What the task asks:
Report back every line from the entries below in which the word "sidebar" occurs.
*** Block opens ***
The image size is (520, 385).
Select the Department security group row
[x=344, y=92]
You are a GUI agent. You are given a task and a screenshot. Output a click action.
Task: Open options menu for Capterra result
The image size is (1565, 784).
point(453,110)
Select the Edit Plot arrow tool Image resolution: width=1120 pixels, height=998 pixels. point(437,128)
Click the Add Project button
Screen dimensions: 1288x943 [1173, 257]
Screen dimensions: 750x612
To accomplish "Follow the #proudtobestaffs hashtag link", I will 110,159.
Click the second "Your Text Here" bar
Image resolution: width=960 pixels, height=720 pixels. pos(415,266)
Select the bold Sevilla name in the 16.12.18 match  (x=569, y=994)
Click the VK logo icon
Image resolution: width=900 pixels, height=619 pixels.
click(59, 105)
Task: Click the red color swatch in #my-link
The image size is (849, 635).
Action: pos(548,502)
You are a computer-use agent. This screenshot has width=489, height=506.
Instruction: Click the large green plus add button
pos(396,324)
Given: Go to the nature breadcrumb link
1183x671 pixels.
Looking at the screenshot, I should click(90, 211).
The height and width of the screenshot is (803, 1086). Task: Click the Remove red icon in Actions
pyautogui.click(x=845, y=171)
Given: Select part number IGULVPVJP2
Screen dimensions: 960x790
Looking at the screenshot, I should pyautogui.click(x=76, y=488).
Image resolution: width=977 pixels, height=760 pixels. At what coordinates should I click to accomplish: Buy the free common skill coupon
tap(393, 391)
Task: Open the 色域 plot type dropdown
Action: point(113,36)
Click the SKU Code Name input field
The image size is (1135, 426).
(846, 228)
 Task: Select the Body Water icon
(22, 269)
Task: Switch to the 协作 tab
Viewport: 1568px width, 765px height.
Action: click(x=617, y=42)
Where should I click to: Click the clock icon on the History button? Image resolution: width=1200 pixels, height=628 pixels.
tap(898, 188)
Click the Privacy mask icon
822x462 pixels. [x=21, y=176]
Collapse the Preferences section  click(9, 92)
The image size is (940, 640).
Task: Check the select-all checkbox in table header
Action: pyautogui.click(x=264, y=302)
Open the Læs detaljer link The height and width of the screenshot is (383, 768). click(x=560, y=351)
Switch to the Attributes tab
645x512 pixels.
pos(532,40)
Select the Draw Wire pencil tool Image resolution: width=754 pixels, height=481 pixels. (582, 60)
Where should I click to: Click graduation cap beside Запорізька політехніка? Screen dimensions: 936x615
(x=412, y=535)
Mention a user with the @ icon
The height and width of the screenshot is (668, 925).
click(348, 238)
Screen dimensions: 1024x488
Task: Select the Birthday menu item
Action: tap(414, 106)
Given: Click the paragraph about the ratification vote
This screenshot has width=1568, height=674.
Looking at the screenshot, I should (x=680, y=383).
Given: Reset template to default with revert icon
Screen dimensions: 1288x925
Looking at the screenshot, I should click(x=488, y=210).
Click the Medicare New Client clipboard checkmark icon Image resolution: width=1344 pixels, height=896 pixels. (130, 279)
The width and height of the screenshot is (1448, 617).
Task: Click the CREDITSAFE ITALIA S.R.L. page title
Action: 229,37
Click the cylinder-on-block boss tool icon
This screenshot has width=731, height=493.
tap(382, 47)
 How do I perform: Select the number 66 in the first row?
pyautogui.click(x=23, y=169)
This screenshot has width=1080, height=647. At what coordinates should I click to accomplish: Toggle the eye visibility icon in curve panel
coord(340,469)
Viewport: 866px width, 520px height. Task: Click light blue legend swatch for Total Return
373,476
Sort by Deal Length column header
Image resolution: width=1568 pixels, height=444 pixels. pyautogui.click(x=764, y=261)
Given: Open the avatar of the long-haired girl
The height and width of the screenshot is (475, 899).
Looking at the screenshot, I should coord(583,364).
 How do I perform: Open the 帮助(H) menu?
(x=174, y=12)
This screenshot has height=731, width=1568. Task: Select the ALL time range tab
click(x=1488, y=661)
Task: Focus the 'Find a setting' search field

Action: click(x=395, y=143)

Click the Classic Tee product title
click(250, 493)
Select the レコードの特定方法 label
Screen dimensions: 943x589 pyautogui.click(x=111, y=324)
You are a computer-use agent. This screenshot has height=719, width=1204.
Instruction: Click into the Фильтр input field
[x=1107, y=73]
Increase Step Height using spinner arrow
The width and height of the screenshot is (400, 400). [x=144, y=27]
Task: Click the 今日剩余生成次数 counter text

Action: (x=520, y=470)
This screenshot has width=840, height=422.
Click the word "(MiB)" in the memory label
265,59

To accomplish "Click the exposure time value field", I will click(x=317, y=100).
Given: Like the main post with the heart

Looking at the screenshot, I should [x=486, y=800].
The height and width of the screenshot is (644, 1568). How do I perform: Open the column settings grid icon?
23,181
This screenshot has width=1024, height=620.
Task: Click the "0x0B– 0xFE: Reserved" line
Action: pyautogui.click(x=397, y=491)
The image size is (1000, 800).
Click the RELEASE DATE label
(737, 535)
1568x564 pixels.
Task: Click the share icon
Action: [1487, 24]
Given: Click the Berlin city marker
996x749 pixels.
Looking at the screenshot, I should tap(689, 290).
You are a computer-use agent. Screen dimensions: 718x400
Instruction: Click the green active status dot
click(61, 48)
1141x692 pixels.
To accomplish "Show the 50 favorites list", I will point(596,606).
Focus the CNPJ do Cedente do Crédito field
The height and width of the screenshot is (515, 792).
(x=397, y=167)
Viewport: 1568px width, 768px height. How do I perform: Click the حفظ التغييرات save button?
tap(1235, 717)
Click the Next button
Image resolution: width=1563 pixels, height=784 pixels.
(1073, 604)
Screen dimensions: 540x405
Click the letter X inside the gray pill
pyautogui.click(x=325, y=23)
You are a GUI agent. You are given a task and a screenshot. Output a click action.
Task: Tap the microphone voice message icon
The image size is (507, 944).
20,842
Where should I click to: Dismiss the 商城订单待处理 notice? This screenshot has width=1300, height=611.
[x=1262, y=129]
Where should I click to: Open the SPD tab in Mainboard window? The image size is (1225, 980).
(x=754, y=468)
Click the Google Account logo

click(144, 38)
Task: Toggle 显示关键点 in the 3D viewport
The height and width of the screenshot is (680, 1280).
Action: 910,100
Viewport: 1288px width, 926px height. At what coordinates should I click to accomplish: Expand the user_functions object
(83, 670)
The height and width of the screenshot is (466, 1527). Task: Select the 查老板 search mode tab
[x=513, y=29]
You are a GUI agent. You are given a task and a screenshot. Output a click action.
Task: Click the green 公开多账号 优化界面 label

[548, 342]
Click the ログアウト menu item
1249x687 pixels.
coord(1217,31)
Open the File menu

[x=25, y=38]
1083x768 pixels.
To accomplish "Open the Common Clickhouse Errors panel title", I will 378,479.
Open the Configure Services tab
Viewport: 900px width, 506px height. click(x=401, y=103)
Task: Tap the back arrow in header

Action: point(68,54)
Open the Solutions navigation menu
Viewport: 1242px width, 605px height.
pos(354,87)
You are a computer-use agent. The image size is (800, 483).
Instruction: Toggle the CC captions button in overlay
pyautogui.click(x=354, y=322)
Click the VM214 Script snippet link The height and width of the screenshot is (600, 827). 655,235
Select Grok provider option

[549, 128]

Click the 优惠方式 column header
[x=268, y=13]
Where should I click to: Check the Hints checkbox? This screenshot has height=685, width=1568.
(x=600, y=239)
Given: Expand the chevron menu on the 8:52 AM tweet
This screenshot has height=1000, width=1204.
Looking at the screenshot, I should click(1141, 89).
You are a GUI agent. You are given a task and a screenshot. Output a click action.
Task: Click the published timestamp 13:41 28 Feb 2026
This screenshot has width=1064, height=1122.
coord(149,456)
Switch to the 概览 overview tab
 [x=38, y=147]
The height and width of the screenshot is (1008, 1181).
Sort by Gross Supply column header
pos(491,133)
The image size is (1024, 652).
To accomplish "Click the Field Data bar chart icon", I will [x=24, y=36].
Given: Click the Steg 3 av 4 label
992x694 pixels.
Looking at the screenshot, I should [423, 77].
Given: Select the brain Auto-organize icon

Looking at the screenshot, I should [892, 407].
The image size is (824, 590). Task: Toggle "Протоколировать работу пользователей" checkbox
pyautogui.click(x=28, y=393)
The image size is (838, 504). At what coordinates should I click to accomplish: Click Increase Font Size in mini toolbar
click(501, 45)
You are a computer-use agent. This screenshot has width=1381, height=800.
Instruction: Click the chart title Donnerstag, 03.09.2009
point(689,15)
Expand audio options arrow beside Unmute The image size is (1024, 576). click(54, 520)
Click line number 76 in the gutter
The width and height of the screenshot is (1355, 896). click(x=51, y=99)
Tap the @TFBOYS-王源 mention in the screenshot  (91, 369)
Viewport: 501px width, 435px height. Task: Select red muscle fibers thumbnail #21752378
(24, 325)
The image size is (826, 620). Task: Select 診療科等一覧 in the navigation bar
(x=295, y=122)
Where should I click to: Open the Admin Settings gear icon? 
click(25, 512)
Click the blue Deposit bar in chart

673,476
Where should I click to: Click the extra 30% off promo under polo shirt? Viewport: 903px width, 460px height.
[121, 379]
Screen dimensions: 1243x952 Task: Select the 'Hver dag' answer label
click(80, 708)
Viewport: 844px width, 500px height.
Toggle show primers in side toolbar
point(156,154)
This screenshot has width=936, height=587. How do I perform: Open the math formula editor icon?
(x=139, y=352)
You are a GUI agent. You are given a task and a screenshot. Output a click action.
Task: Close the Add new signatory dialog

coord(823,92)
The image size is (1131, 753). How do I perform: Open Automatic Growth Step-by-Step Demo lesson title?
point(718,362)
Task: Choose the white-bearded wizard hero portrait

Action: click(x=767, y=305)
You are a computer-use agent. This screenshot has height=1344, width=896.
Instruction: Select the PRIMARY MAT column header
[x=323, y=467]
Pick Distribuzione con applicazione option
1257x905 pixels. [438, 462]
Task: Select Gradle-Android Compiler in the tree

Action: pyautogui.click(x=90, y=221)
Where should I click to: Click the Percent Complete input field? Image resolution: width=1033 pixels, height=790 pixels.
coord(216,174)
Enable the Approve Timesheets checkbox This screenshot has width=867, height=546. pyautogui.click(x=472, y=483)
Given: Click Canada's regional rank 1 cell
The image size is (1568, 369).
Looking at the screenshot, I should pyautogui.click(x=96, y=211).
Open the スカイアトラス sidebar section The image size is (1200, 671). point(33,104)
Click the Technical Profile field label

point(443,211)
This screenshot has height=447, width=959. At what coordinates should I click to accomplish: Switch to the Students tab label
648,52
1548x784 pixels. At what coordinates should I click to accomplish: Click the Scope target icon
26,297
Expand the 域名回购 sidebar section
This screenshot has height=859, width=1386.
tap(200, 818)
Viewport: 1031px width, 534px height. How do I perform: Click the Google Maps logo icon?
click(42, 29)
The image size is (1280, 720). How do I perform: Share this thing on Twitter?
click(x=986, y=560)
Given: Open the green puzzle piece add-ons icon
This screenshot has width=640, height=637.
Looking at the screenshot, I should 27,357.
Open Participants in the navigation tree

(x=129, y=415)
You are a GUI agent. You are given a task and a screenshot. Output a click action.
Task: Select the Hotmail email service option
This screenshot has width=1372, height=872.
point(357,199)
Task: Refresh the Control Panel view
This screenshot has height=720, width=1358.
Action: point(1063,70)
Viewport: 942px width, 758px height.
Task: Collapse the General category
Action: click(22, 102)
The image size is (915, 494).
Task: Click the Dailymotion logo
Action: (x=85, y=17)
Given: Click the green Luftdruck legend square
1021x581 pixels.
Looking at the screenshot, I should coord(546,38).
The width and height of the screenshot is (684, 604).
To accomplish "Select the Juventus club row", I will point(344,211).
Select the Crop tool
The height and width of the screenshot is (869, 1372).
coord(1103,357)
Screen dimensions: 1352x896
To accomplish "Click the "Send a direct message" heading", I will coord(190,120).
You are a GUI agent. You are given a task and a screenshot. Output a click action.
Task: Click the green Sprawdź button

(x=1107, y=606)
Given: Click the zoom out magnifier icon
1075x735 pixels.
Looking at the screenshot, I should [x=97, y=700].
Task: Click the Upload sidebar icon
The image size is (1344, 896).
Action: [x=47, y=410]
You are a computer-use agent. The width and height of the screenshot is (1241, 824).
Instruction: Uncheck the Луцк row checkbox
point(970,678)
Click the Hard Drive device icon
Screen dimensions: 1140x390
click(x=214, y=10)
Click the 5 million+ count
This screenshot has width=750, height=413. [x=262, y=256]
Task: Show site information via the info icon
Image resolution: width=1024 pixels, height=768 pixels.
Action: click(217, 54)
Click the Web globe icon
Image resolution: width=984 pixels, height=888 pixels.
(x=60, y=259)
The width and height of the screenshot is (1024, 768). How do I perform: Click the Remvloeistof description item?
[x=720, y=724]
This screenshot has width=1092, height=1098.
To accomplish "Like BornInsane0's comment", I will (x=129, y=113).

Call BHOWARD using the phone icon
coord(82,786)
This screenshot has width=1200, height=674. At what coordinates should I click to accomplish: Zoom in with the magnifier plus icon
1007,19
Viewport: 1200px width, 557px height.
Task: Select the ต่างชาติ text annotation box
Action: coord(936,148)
*** Block closes ***
Worked solution:
Open the スカイアトラス sidebar section The image size is (1200, 671). point(33,104)
Expand the 域名回购 sidebar section
Task: Click the Upload sidebar icon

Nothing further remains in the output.